Pita, 2 Janv. (Infosbruts.com) – Depuis le 22 décembre dernier, des faits jugés préoccupants sont signalés au niveau de la rivière Koubi, située dans la commune urbaine de Pita, sur le tracé de la route nationale RN5 Conakry–Labé, actuellement en phase de reconstruction. Des constats de terrain font état de pratiques susceptibles de porter atteinte à l’environnement et à la santé des populations riveraines.

Des arbres abandonnés dans le lit de la rivière
Selon plusieurs observations réalisées sur place, des arbres coupés dans le cadre des travaux routiers ont été laissés directement dans le lit de la rivière Koubi. Aucun dispositif visible de dégagement, de protection environnementale ou de gestion des déchets issus du chantier n’a été constaté sur ce tronçon précis.
Des photographies prises depuis le 22 décembre confirment la présence de troncs d’arbres et de débris végétaux entravant l’écoulement normal de l’eau.

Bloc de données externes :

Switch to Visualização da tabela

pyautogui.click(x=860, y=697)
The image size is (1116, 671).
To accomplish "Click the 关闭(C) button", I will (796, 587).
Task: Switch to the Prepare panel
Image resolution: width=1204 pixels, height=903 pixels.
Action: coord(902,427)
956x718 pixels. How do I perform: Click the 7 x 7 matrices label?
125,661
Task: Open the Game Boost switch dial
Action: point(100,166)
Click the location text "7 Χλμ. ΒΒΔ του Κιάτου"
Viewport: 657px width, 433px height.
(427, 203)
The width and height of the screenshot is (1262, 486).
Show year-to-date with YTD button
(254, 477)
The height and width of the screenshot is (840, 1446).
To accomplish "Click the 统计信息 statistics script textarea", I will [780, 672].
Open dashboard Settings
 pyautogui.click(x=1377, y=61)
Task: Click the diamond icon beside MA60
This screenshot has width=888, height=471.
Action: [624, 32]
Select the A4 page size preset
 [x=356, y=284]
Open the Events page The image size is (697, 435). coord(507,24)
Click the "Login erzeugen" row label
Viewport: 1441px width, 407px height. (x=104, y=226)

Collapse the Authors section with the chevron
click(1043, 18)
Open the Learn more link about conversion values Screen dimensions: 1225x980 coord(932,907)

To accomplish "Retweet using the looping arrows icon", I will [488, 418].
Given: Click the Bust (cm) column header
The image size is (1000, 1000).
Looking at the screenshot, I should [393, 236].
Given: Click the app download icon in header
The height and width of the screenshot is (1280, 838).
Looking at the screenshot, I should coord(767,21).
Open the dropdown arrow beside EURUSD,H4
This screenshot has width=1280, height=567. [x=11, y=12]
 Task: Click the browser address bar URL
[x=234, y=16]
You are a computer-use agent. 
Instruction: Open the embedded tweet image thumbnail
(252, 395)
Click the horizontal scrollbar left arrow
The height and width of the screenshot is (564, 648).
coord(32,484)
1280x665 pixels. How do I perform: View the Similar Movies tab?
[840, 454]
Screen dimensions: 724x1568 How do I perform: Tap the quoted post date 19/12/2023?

À ce jour, aucun balisage environnemental ni barrière de protection n’a été mis en place pour limiter les impacts sur le cours d’eau.
Une ressource en eau essentielle pour les populations.
La rivière Koubi occupe une place centrale dans la vie quotidienne des communautés locales. Elle est utilisée toute l’année pour l’approvisionnement en eau domestique, les activités ménagères, l’abreuvement du bétail et certaines pratiques agricoles.
Bien qu’elle ne soit pas l’unique source d’eau de la zone, sa dégradation représente un enjeu sanitaire et environnemental majeur pour les populations riveraines, particulièrement en cette période où les besoins en eau demeurent élevés.

Des risques environnementaux et sanitaires avérés
Des spécialistes de l’environnement rappellent que l’abandon de déchets végétaux dans un cours d’eau constitue une violation des normes environnementales généralement exigées dans les projets d’infrastructures publiques. Une telle situation peut favoriser la stagnation de l’eau, la décomposition organique, la prolifération de moustiques et de germes pathogènes, exposant les populations à des risques sanitaires importants.
Sur le plan environnemental, ces pratiques peuvent entraîner une modification du lit de la rivière, une dégradation progressive de la qualité de l’eau et, à terme, des risques d’inondations localisées.
Silence des autorités et absence de mesures visibles.
Selon plusieurs sources locales, des démarches auraient été entreprises auprès des autorités compétentes afin de signaler la situation. Toutefois, aucune action corrective visible n’a été engagée jusqu’à présent, alors même que les travaux se poursuivent.
Cette absence de réaction soulève des interrogations sur le suivi environnemental du chantier et sur le respect des obligations en matière de protection des ressources naturelles.
Un appel à une intervention urgente
Face à ces constats, une alerte citoyenne est lancée à l’endroit des autorités nationales compétentes, notamment celles en charge de l’environnement et des travaux publics, ainsi qu’aux entreprises exécutant les travaux.
Les populations et acteurs locaux appellent notamment à :
l’envoi d’une mission d’inspection environnementale sur le site ;dégagement immédiat du lit de la rivière Koubi ;
la mise en œuvre de mesures de protection conformes aux normes environnementales ;
l’implication des communautés locales dans le suivi environnemental des travaux.
Développer sans détruire.
La reconstruction de la RN5 Conakry–Labé constitue un projet stratégique pour le développement du pays. Toutefois, le développement des infrastructures ne saurait se faire au détriment de l’environnement et de la santé des populations.
La protection des cours d’eau et des ressources naturelles doit rester une exigence non négociable dans toute politique de développement durable.